▸ Activity:
Copy each line of the data below with the word "height".

Pixel coordinate grounding data
+ + + + +

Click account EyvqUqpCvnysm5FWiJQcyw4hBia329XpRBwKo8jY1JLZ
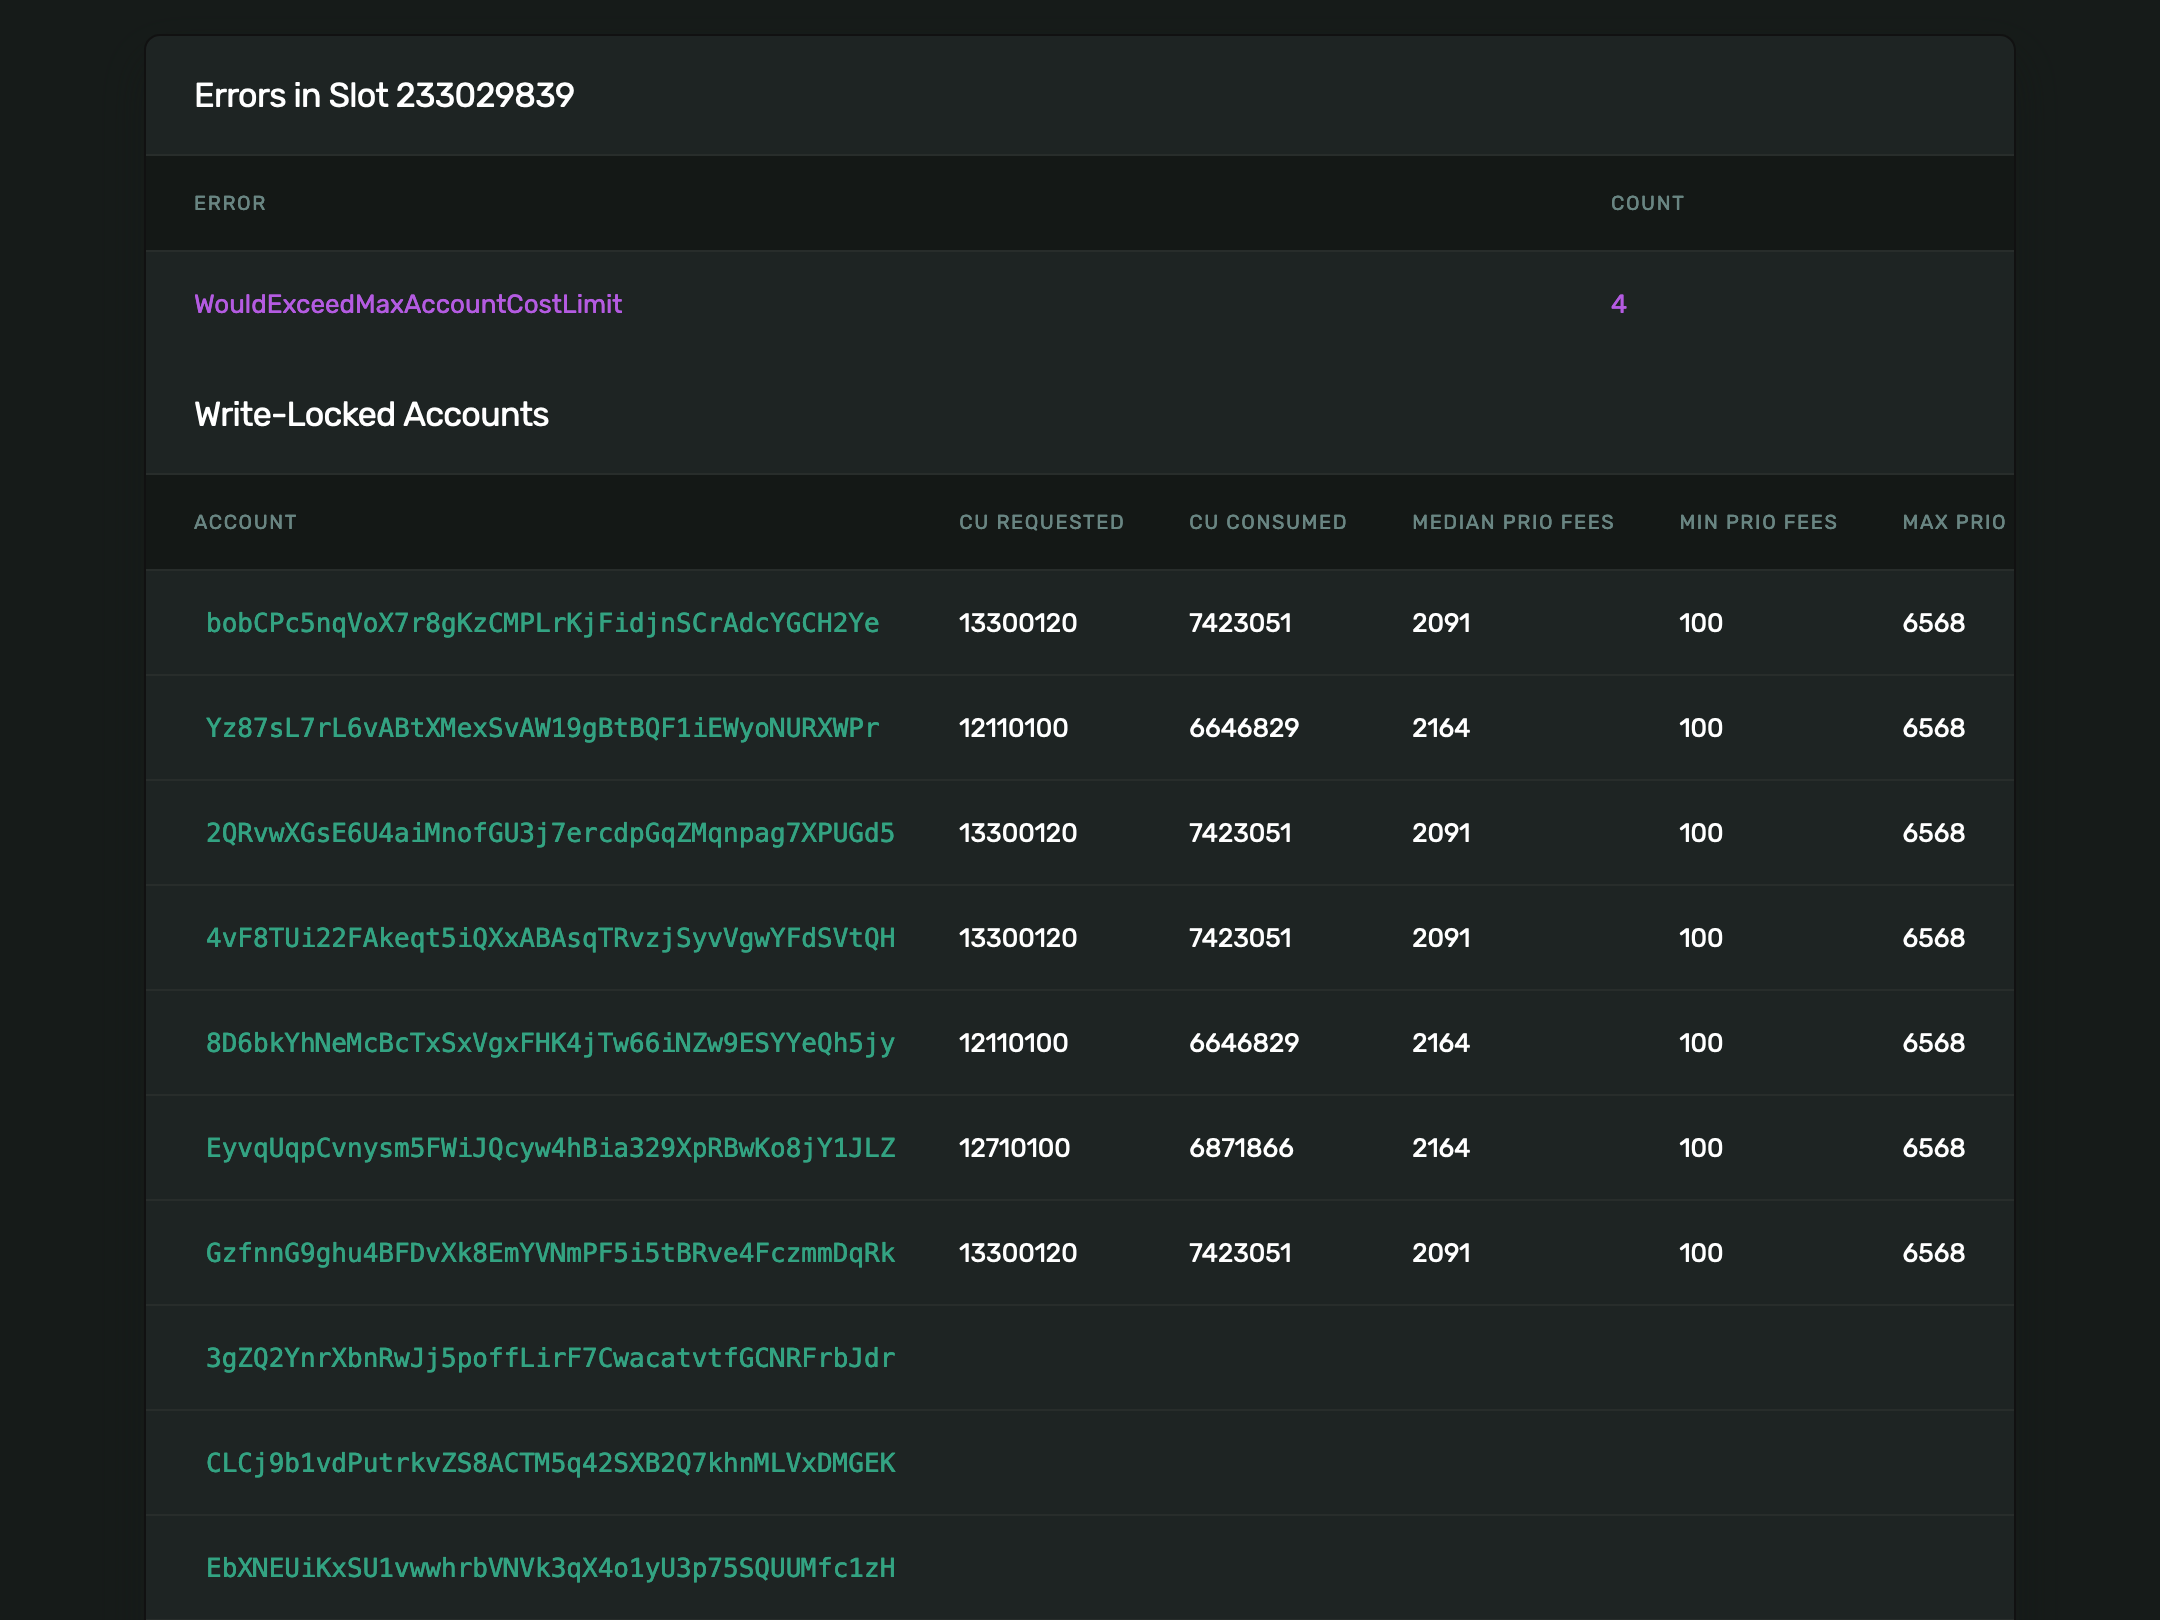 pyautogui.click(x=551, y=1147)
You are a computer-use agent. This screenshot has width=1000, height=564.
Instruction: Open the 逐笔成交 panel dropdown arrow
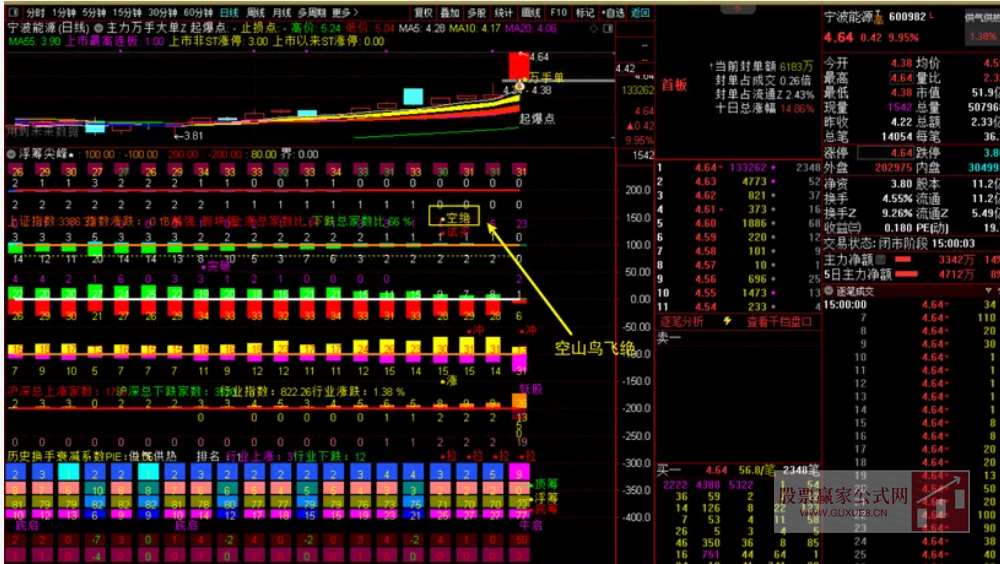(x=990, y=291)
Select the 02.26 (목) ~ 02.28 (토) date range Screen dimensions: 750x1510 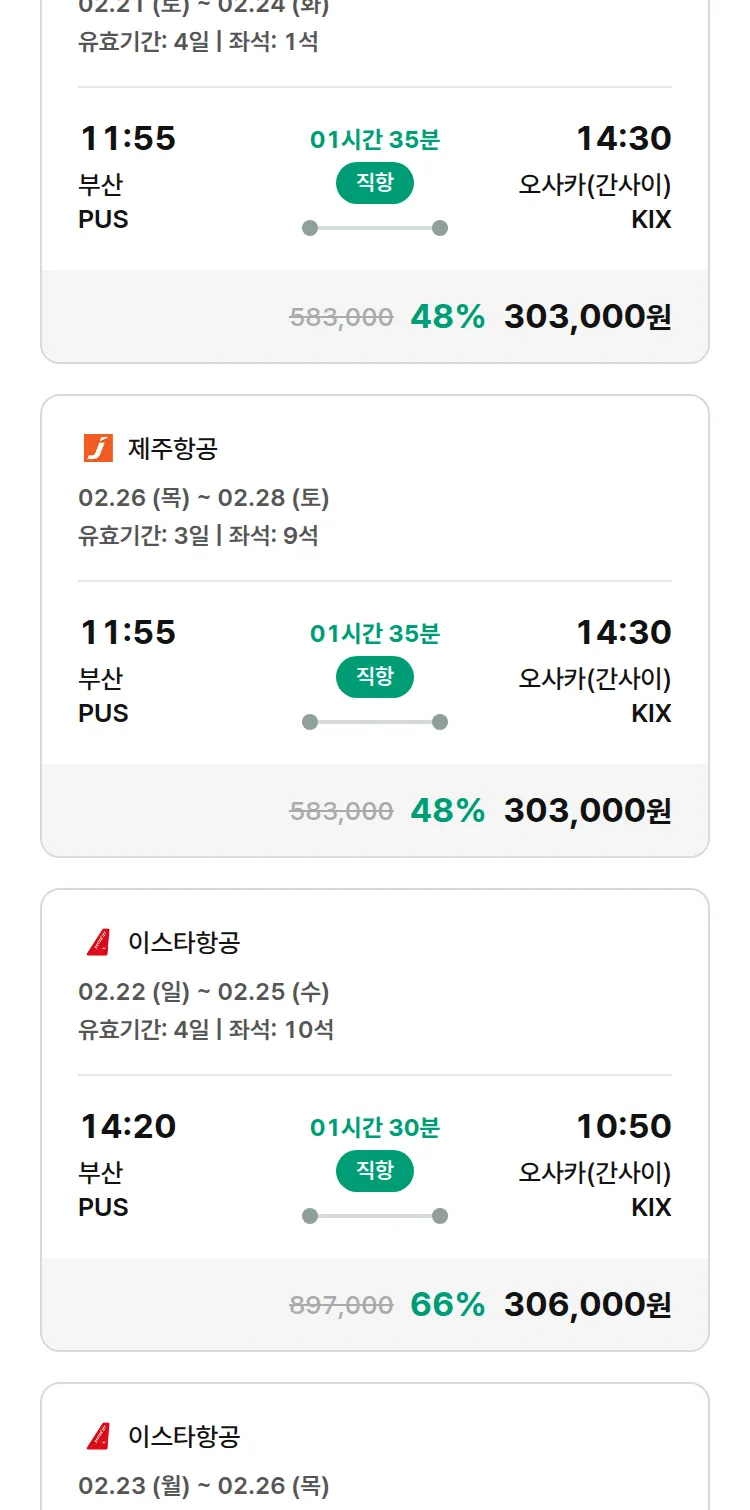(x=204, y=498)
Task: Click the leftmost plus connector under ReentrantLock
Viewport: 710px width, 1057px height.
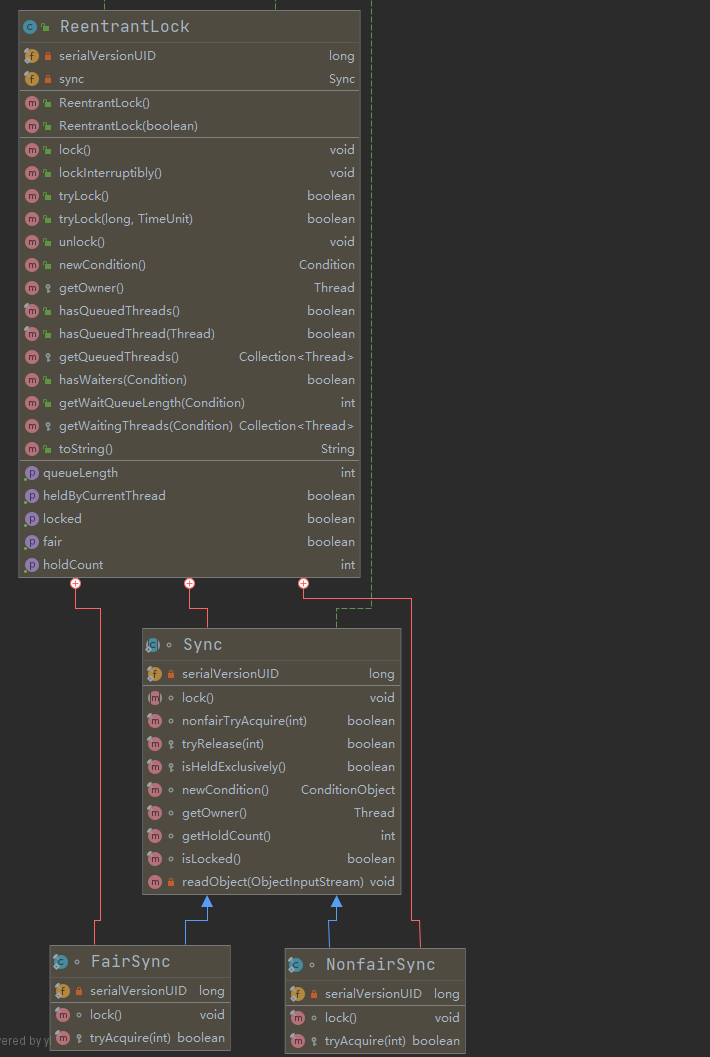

+ + + + +

▸ Solution to this exercise:
You are a computer-use agent. This screenshot has width=1000, height=564.
Viewport: 710px width, 1057px height.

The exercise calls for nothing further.